People who expend the time, money and effort to go to business school or get an MBA do so with the goal of getting a good job at the end of it.

If medical insurance firms didn't have "billions of dollars in profits" with which to offer good packages to executives, they would attract fewer qualified people, hence, would tend to offer lower quality of service.

The whole lefty/Democrat attitude on the whole thing is that it's somehow "immoral" to make a profit by doing work that provides a needed service.

Oh and to the idiot rattling on about an overweight baby being denied health insurance: please don't tell us you think rationing problems will get better under socialized health care.

Posted by: mandible claw at October 13, 2009 1:10 AM


Posted by: Meh at October 12, 2009 12:42 PM

It all boils down to this question: "Would you prefer to have a company that wants profits more than your health, or an option that is designed around the actual 'care' part of heathcare?"
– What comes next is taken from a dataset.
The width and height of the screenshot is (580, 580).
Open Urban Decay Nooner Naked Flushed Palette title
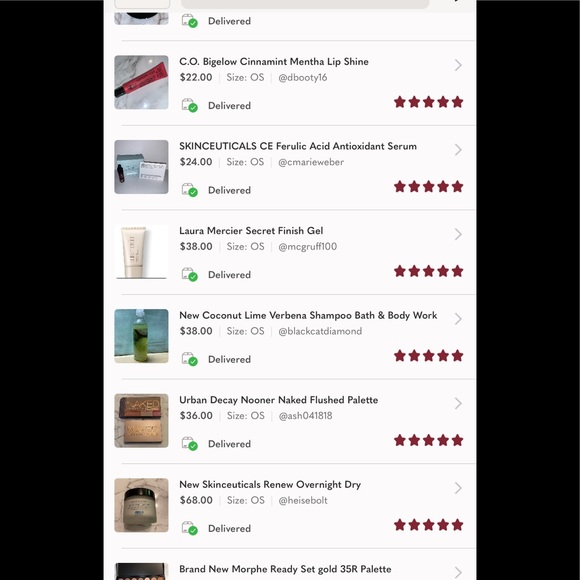(x=279, y=400)
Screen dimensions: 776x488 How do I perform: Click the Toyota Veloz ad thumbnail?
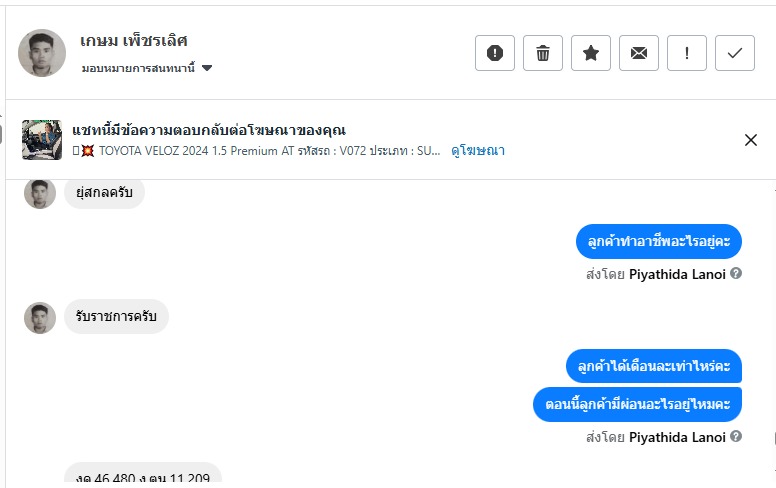pyautogui.click(x=43, y=140)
Your application of logic is dreadful.

All companies by definition want and need profits, whether they provide health care or make widgets. No profits equals no company.

The whole idea of the free market is that the demand side has as much bargaining power, or more, than the supply side.
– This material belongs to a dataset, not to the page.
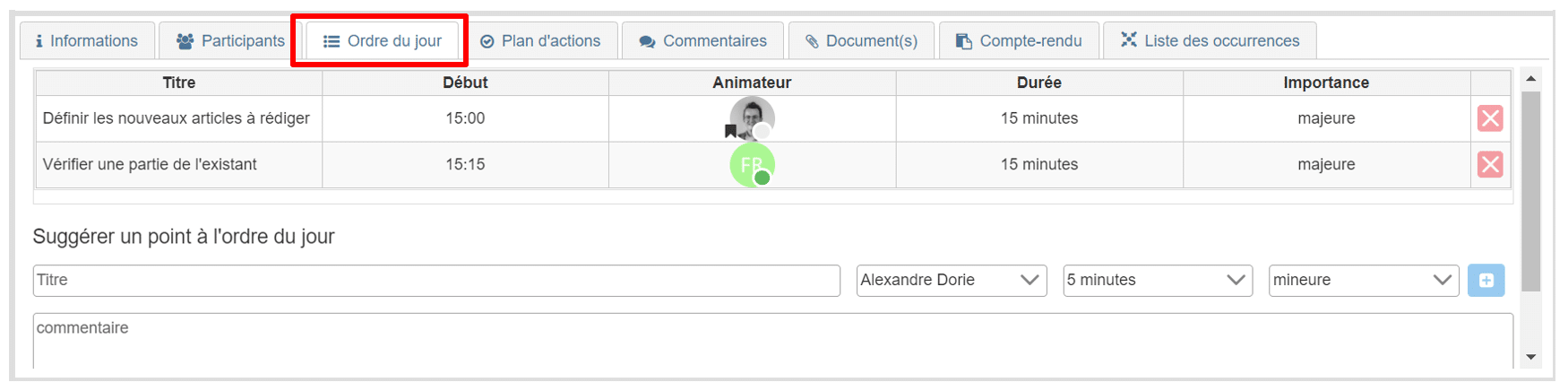Go to the Document(s) tab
A company that charges too much for its services will not get anyone's business, will thus not earn any money, and will cease to exist.

It's a self-balancing system and one that people like yourself patently fail to understand.

On the other hand, there is precisely zero evidence to support - and abundant evidence to contradict - the notion that having bureaucrats and politicians arbitrarily dictate supply and demand fundamentals is effective in determining standards and costs for medical care. You may trust me on that one - I'm from Australia, I know all about "free" healthcare.

(Then ask yourself that same question again next year, when it costs twice as much. And again the year after that.... and so on). Where is it that you will finally see the light and realize that this is NOT a good model of a for-profit industry?

Maybe you should take a trip to the post office some time, or try making a claim to the IRS regarding a taxation issue. Then ask yourself whether you'd like the same people to be determining your worthiness to receive medical care.

When will you see the light and realise that for-profit, free-market economics works in every instance in which it's applied?

And when will you people stop making bogus claims about why insurance costs are rising, when you know damn well that it's not because the insurance companies are "making huge profits."

And when will you people admit that there's no magic way to "reduce healthcare costs" by having the government say healthcare should cost less. Alternatively you could ask some people in Britain for their opinions on tax rates and NHS service.

You people are so childish. And your longing for a nanny state to wipe your booboos is sickening.

Posted by: mandible claw at October 13, 2009 1:33 AM


Why can't you moonbats just go live in a country that already has socialized medicine, and leave the rest of us the hell alone?

Have you considered the possibility that maybe the "uninsured" don't want your help?

Posted by: Cylar at October 13, 2009 2:40 AM


There is no such thing as a 'transsexual' or 'transgendered'. All there is are professionally mutilated, psychologically damaged men and women.